My impression is that kāya and cetas are usually distinguished. Except that a term, which seems to be quite late nāma-kāya where kāya takes it’s literal meaning of “group” and refers to the non-rūpa khandhas.
I’m not sure I have come across a context in which kāya could mean “person”. My view is that sakkāya, literally “a group that is existent” is a very strange expression and that semantic approaches to understanding how Buddhists use it are unlikely to be fruitful. When I look at the Pāḷi explanations, they are not semantic explanations, they are just assertions. X means Y, for no reason other than that we say it.
This is true of many technical terms. And it means that taking a semantic approach to translating leads to ambiguity at best. We’re still arguing over how to translate these words after 200 years of Buddhism Studies, which suggests we’re using the wrong methods.

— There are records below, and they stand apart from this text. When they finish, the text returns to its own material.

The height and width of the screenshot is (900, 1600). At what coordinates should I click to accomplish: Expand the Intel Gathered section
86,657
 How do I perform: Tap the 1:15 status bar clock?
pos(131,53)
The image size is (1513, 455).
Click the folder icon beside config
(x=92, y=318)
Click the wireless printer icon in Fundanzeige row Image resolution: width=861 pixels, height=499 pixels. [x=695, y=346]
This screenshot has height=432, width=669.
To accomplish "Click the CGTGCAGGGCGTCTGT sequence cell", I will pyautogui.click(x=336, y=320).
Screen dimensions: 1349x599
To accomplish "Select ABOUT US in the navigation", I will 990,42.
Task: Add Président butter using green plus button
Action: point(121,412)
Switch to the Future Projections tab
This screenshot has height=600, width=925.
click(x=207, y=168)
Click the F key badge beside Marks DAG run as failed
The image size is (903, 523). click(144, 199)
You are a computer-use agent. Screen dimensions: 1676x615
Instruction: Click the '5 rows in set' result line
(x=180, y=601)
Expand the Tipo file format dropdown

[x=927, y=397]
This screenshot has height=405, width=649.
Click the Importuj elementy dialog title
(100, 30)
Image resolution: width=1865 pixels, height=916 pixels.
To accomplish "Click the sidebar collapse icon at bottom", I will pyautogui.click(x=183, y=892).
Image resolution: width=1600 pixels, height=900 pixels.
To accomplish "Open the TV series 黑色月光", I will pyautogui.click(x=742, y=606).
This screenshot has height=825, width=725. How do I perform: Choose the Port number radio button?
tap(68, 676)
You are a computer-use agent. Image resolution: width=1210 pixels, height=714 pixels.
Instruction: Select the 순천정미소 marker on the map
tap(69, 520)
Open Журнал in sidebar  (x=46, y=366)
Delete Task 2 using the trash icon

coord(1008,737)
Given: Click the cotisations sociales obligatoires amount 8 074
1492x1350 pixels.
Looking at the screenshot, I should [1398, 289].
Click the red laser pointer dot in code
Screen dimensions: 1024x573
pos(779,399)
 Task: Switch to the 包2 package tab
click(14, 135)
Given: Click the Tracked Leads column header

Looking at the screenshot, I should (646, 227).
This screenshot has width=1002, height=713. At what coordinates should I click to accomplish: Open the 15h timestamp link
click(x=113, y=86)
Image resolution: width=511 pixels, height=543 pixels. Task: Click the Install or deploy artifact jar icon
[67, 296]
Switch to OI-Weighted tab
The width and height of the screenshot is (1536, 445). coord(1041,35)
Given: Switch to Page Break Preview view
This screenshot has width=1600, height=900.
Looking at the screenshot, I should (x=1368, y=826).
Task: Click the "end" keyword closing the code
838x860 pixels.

However, look at PTSD p.207. The “psychological” meaning of kāya is that it is the “seat of feeling”. In other words it is where we experience vedanā. This would seem to be related to the idea of withdrawing from contact, because contact is one of the conditions for the arising of vedanā.
I see Buddhists wanting to drag in this concept of “direct” in all kinds of ways. I’m less and less convinced that this works. "So imameva kāyaṃ parisuddhena cetasā pariyodātena pharitvā nisinno hoti;
Kāya doesn’t seem mean “direct” or “person” in this sentence, why should it change to mean that in other sentences in the same context?
What does it mean to kāyaṃ cetasā pharati “Pervade the kāya with the cetas”? It clearly meant something in 400 BC but I don’t have any clear sense of what this means looking back.
Pāli has no category of experience that corresponds to affect or emotion. It has words for emotions, but they are not different from thoughts or feelings. It’s a very different worldview we are dealing with.